In the records below, repeat exactly the lines between the line holding "Click Save dataset button" and the line holding "the Boku no", inclusive, and drop the pictures.

### Data:
= Beginning of Section =
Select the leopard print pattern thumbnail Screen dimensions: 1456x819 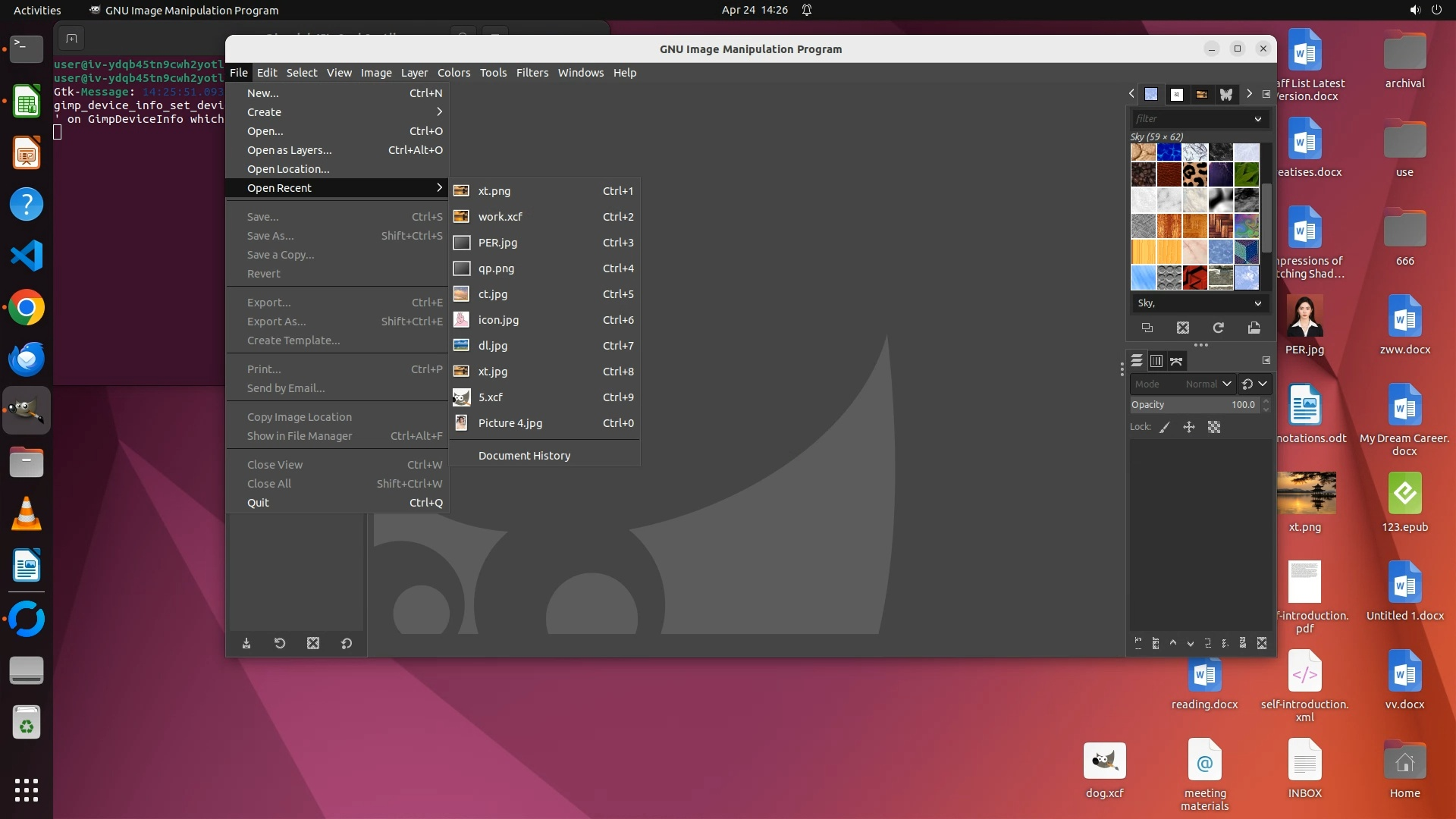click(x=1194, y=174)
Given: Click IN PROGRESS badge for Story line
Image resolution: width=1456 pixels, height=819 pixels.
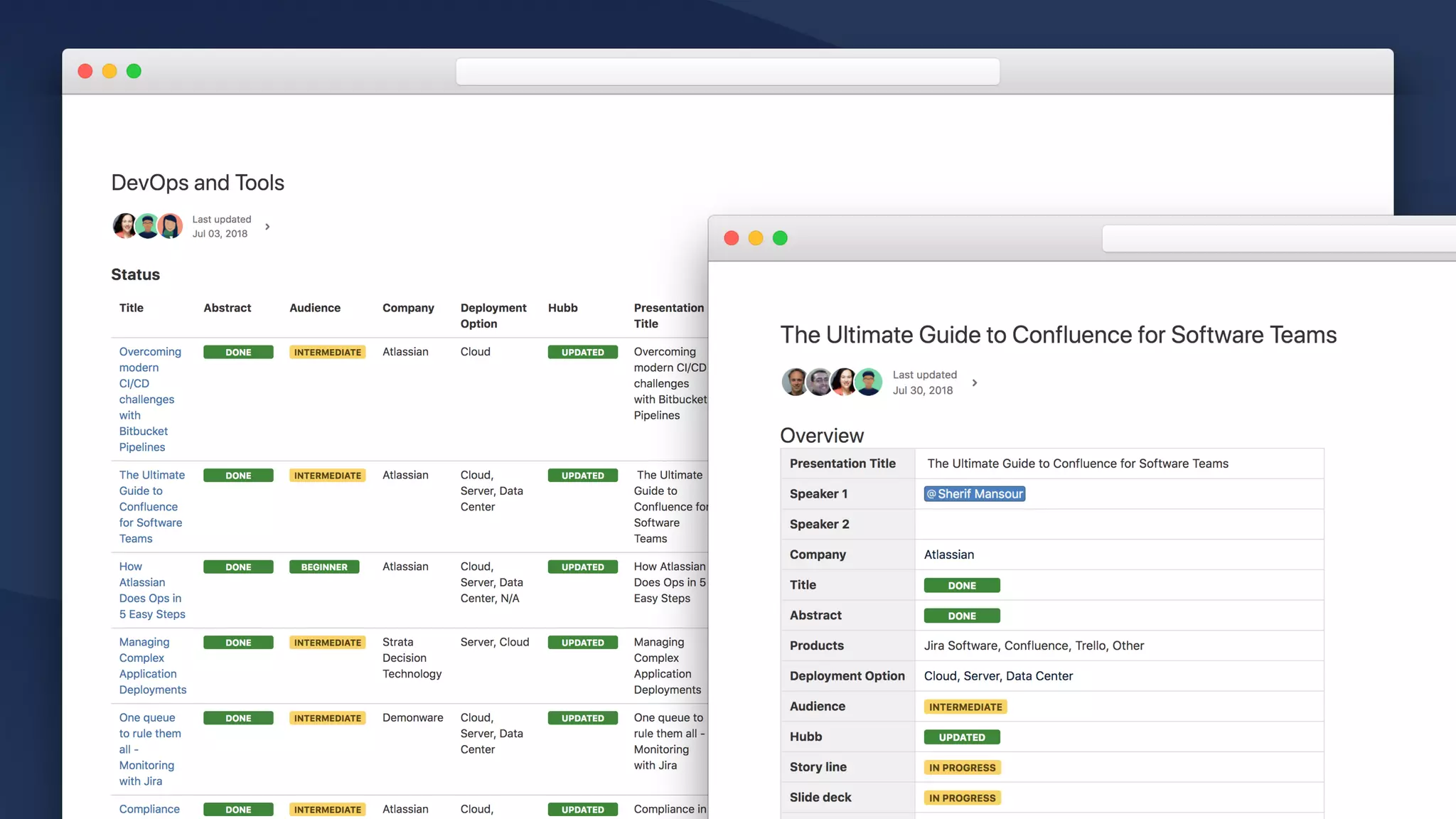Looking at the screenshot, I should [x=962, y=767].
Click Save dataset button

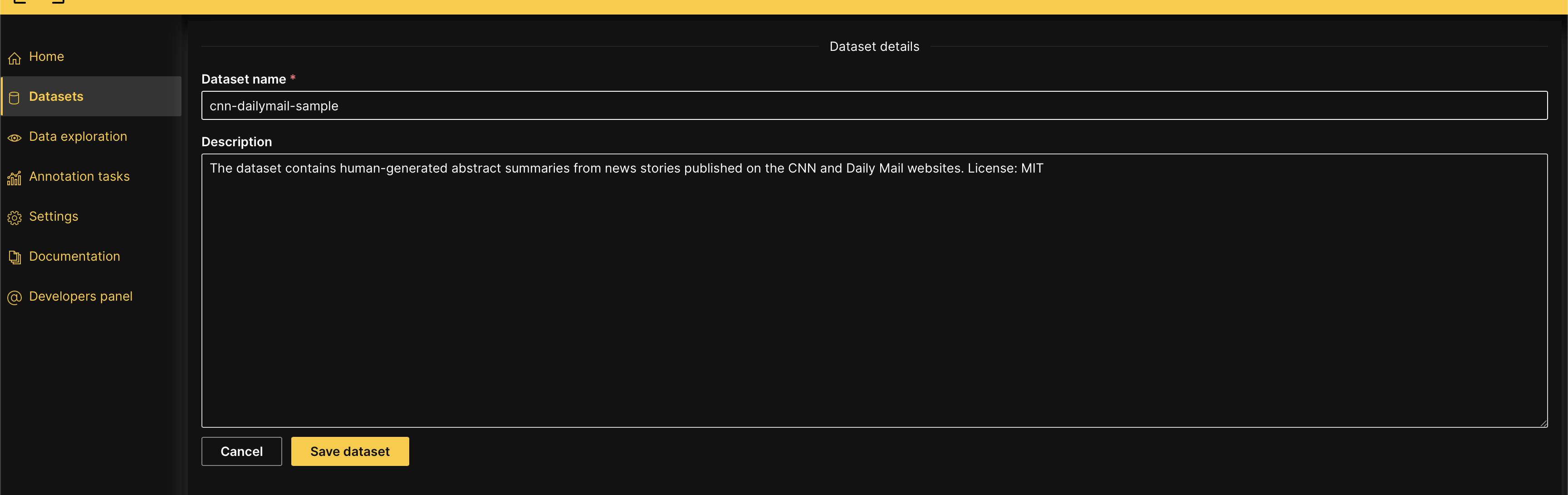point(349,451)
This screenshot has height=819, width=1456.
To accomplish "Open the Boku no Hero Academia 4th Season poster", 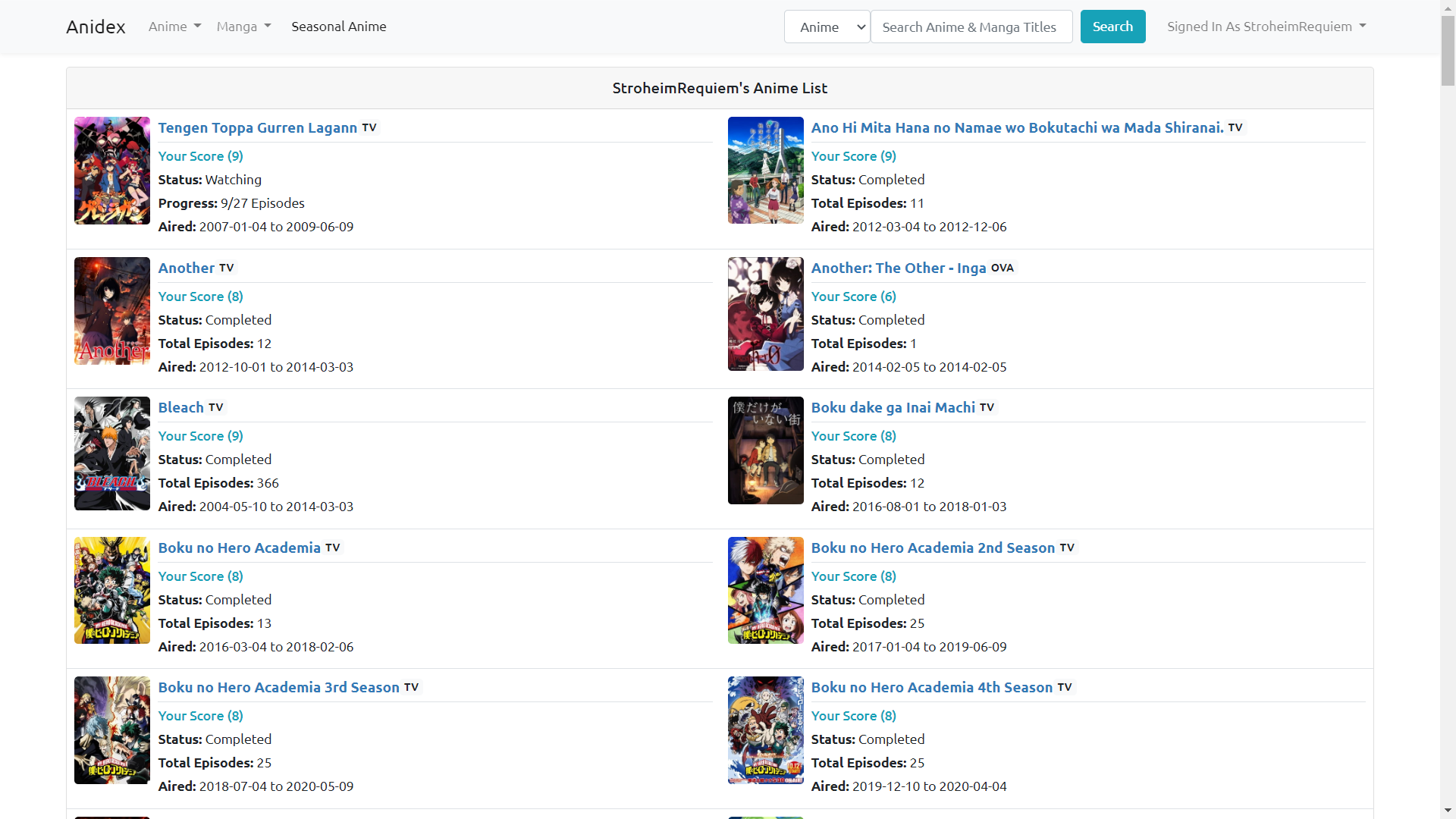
= End of Section =
= Beginning of Section =
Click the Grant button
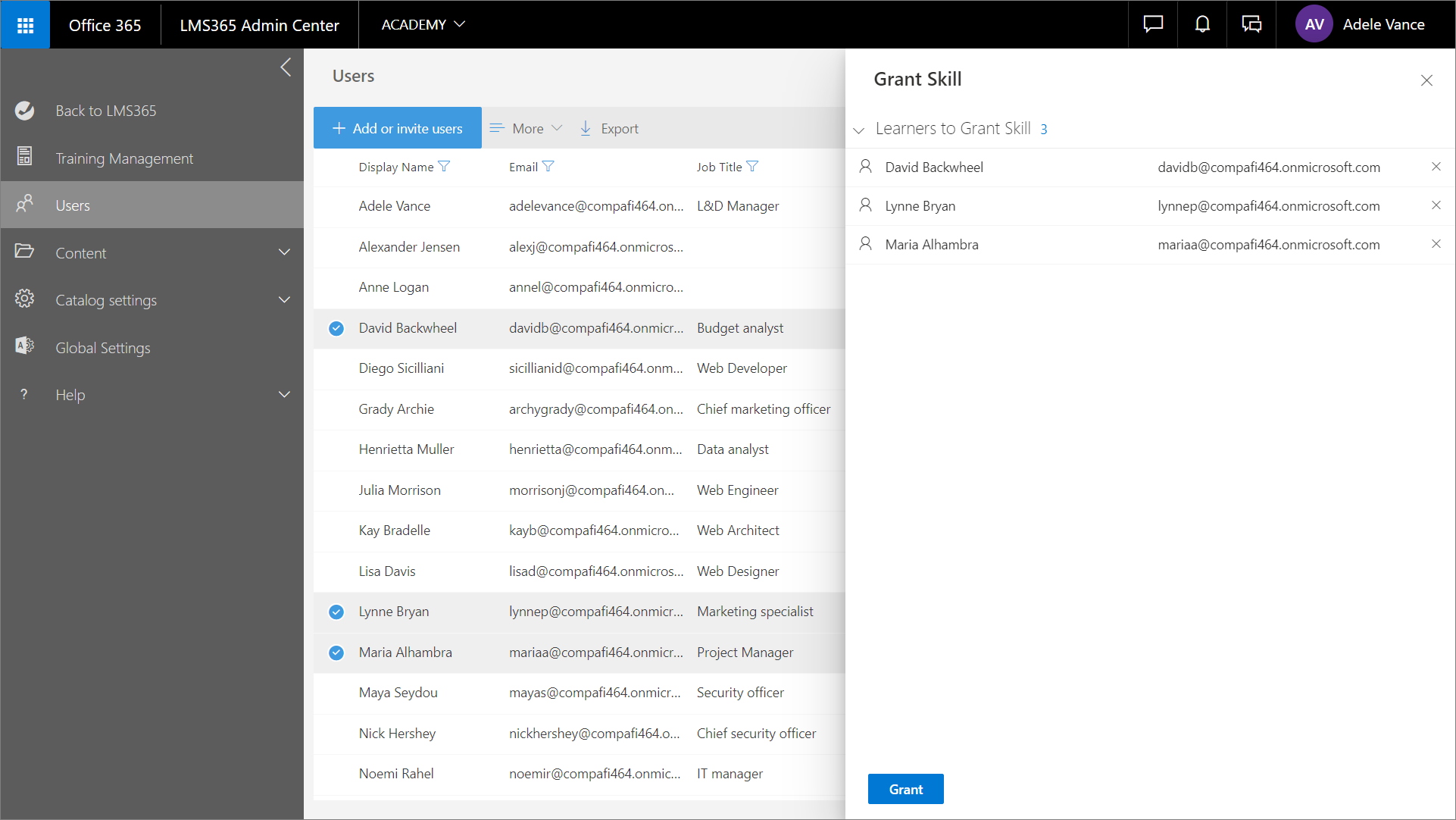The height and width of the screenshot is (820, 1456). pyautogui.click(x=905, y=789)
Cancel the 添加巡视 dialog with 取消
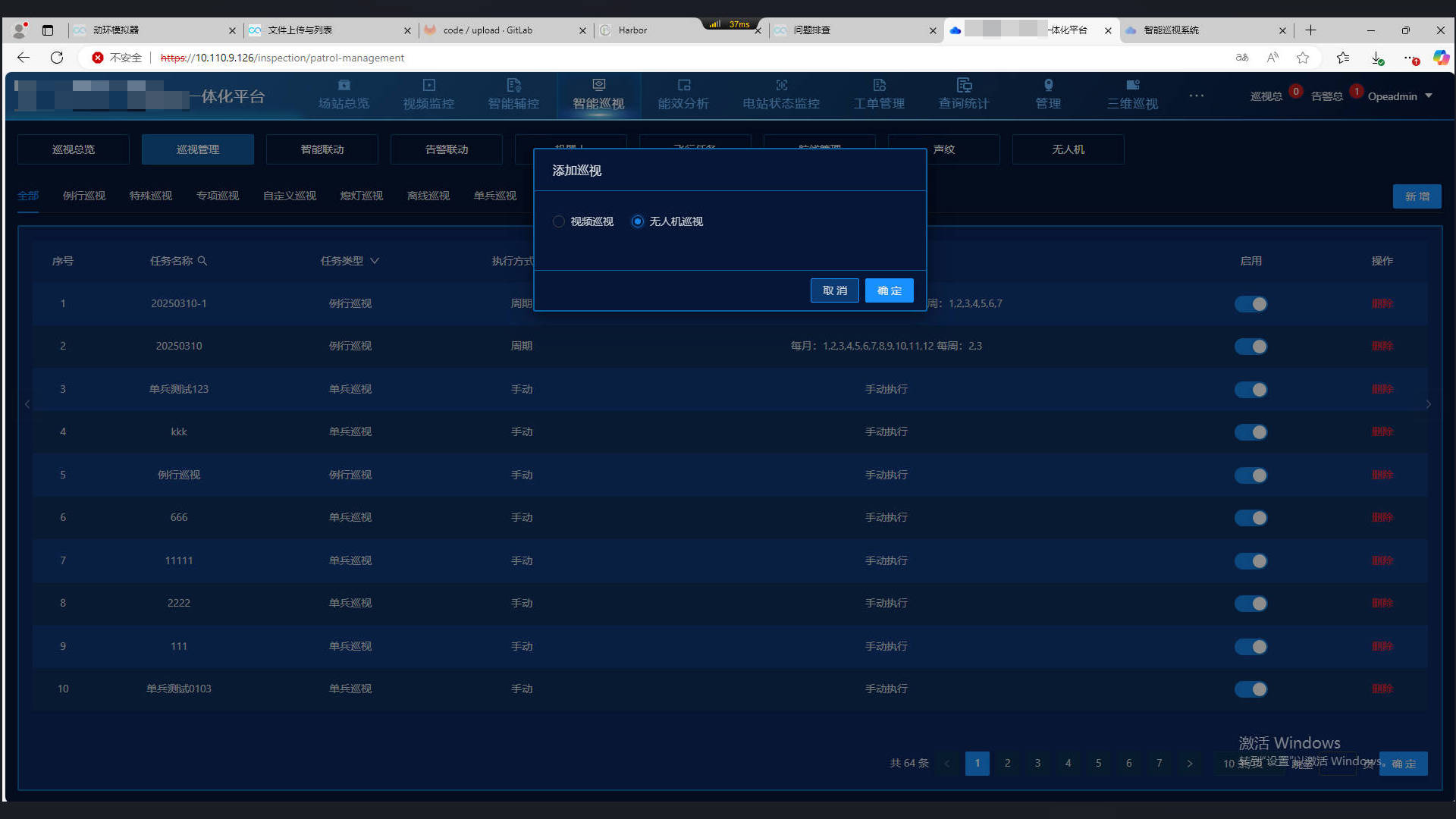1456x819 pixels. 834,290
= End of Section =
### Your response:
Click Save dataset button

point(349,451)
This screenshot has height=819, width=1456.
To accomplish "Open the Boku no Hero Academia 4th Season poster", 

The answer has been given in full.